ビジネス・経済 2019.05月号

未来を創るナノテクのチカラ No.63

WI‒FIの電波を電力に変換する 2Dマテリアル

 スマートフォンやスマートウォッチを始めとしたウェアラブルデバイス、各種センサーなどのIoTデバイス。これらデバイスにとって最大の技術的な障害はバッテリだと言っても過言ではない。CPUやGPUといったプロセッサの進化に比べて、バッテリ容量の進化は(進んでいるとはいえ)圧倒的に遅い。

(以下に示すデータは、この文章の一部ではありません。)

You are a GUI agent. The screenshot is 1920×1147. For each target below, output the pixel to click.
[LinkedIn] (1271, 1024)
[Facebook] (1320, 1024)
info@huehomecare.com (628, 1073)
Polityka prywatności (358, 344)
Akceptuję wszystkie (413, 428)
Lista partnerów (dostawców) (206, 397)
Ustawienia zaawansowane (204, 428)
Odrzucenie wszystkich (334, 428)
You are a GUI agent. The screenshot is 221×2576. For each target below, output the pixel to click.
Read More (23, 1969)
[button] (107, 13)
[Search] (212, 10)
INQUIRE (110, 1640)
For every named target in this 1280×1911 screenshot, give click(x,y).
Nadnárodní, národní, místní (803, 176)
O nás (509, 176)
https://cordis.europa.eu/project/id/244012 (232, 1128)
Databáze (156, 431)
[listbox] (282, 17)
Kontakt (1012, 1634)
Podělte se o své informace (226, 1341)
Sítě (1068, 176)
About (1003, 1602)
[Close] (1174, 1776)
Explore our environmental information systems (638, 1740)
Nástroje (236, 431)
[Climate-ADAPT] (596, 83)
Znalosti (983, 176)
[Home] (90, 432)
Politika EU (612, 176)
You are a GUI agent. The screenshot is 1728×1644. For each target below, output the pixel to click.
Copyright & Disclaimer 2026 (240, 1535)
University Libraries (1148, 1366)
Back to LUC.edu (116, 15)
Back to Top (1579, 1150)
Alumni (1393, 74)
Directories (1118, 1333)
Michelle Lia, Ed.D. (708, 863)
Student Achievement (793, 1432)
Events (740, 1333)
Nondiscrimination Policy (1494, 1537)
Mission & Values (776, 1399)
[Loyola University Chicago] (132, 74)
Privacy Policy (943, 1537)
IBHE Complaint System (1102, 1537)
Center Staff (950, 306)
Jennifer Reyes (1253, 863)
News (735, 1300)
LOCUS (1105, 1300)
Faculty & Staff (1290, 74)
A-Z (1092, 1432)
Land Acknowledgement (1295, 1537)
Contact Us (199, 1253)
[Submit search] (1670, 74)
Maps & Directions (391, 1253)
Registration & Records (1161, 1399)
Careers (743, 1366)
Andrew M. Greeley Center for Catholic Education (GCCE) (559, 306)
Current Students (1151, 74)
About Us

 ではもし、バッテリなしでもデバイスを使い続けられるとしたら? これを目指しているのが、エネルギーハーベスティングと総称される技術だ。環境中にある光や電波、熱、振動などからエネルギーを取り出すことができれば、デバイス本体にバッテリを備えていなくても動作に必要な電力を供給できる。太陽電池も、エネルギーハーベスティングの一種といえる。

 しかし、エネルギーハーベスティングでウェアラブルデバイスやIoTデバイスを動作させるのはなかなか難しい。電卓や時計程度なら小さな太陽電池でも動かせるが、高度な処理はできない。電波から電力を取り出す研究も進められているが、WI–FIや携帯電話網等で使われているギガヘルツ帯の電波から、十分な電力を取り出すことはできていなかった。

 MIT、マドリード工科大学、米陸軍研究所、マドリード・カルロス3世大学、ボストン大学、および南カリフォルニア大学の研究チームは、2次元マテリアルを使ってWI–FIから電気を取り出すデバイスを開発した。

 マイクロ波を直流電流に変換するアンテナはレクテナと呼ばれる。ギガヘルツ帯を補足できる従来のレクテナはシリコンまたはガリウム砒素を利用しているので折り曲げられない。また柔軟な素材でできたレクテナは、ギガヘルツ帯を補足できないという短所があった。

 今回の研究では、3原子分の厚みしかない2次元マテリアル、二硫化モリブデンを利用。約150ΜWのWI–FI電波から約40ΜWの電力を生成することに成功した。このデバイスは、柔軟かつ安価。ロール状に巻いた基板に回路パターンを印刷し、またロール上に巻き取る、ロール・ツー・ロール方式での製造が可能だという。

 東北大学は平均電力50ΜW以下で動作周波数200MHZのマイコンの実証に成功しているが、こうした超低消費電力デバイスとエネルギーハーベスティングによって、まもなくIoTは新しいステップに進むことになりそうだ。


MITなどの研究チームが開発した柔軟な「レクテナ」。
WI-FIなどに用いられる周波数帯の電波から、電力を取り出せる。

空中に浮かんだ3DCGを操作できるシステム

 ヘッドマウントディスプレイを使って、VR空間内で3D映像を楽しむのはもはやそれほど珍しいことではなくなった。しかし、3D映像が本格的に普及するためには、やはり特殊なディスプレイを使わず裸眼で立体的に見えるディスプレイが不可欠だろう。将来的に大きな市場になることが確実であるため、さまざまな研究機関やメーカーが活発な研究を行っている。

 宇都宮大学山本研究室とニコンが研究しているのは、空中に3D像を投影するライトフィールドプロジェクション技術*¹。ライトフィールドカメラは、撮像素子の前面に微小なレンズを多数配置した、昆虫の複眼のような構造をしたカメラである。それぞれの画素が光線の入射方向や明暗などの情報を保持しており、これらのデータを加工することで3D像を生成できる。研究チームは、ライトフィールドカメラの撮影レンズの代わりに、投影レンズと再帰反射シートを使うことで、記録された光線を逆方向に再生し空中に投影できるようにした。こうした投影された映像は、異なる方向から見ると違ったように見えるため、リアリティが高くなる。

 一方、愛知工業大学の研究チームが開発したのは、空中に表示した3D映像をインタラクティブに操作できるシステム*²。このシステムは、マイクロミラーアレイプレートや3DセンサーのKINECT、モーションコントローラのLEAP MOTIONなどで構成される。マイクロミラーアレイプレートが、足下に設置されたディスプレイの映像を透過・反射して空中に投影。KINECTがユーザーの視点を追跡し、LEAP MOTIONがユーザーの指の動きを捉える。ユーザーの視点を追跡されているため、ユーザーは視差のある立体的な画像を見ることが可能になった。

 空中に投影された3Dオブジェクトを直接「触って」、拡大縮小、変形させる。そうしたやり方が、これからのものづくりの基本になっていくのかもしれない。